In a vast majority of cases on death an individual’s estate will usually be dealt with in accordance with his/her wishes, usually outlined in their will. There are however some circumstances where a family member or members may have grounds to suspect the validity of a will.

The most common scenario where such suspicion may arise is when a family member has been left out of a will completely, or has received a legacy far less than what was expected.

In such a situation, it is possible to challenge the validity of a will on one of the following grounds:

Improper execution

Under section 9 of the Wills Act 1837, in order for a will to be validly executed it must be in writing and signed by the testator (person making the will), the testator must have intended by his signature for the will to be valid, the testator’s signature must be witnessed by at least two witnesses at the same time. Each witness must then attest and sign the will or acknowledge his/her signature in the presence of the testator.

If either of these key elements is missing, the will can be found to be invalid

A lack of testamentary capacity

At the time of making the will, it is important that the testator has testamentary capacity. This means that the testator must:

  • understand the nature of his actions and the effects of this;
  • understand the extend of the property that is being disposed of;
  • be able to comprehend and appreciate the claims to which he/she ought to give effect;.
  • have no disorder of the mind that perverts his sense of right or prevents the exercise of his/her natural faculties in disposing of his property.

It is important to note that an individual will not be found to lack testamentary capacity simply due to age or because he is suffering from an illness such as dementia. The test is whether or not the testator is able to understand the provisions under the will and what effects this will have on those who benefitting/not benefitting under the will.

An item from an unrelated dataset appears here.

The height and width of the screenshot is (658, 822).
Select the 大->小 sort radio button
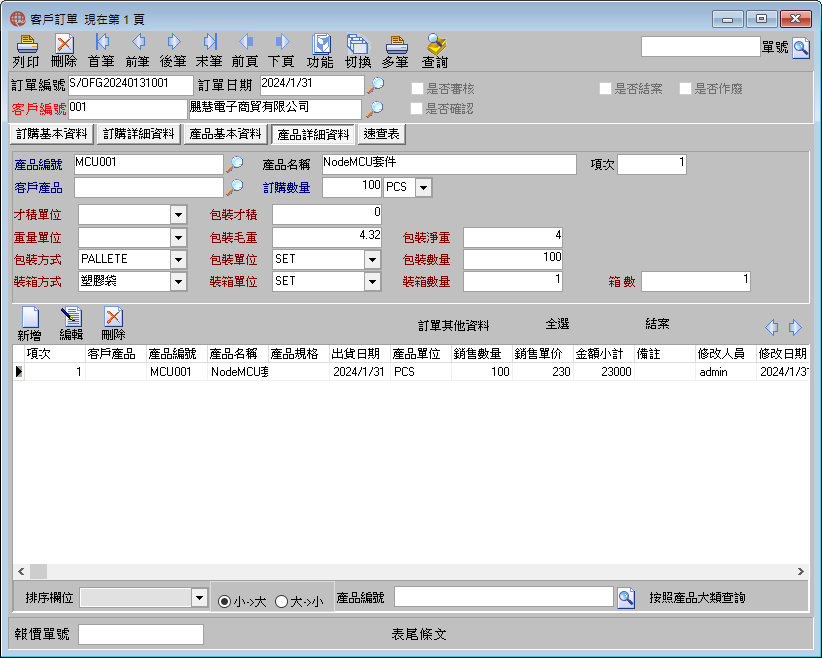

Coercion or undue influence

Undue influence is usually referring to pressure that has been exerted on the testator by a third party. The reference to ‘pressure’ has been described by the law as coercion.

Coercion itself can include a wide range of behaviour; some examples include physical or verbal bullying. Sometimes, it can simply involve speaking to the testator in such a way which encourages them to act in a particular way. The key element is that the testator’s own will power must be over turned.

Lack of knowledge or approval

A testator must have knowledge of and approve the contents of his will. There may be certain grounds that will give rise to suspicion that the testator did not know of, or approve the contents of his will.

Forgery and fraud

This can include scenarios where there is reason to believe that either the will has been forged, or the testators signature on the will has been forged.

If there are grounds to believe that a will is invalid it is important to act as soon as possible.

Where a will is found to be invalid, the executors can then either use an earlier valid will to distribute the property; or in the event that there is no earlier will, the estate will be distributed in accordance with the rules of intestacy.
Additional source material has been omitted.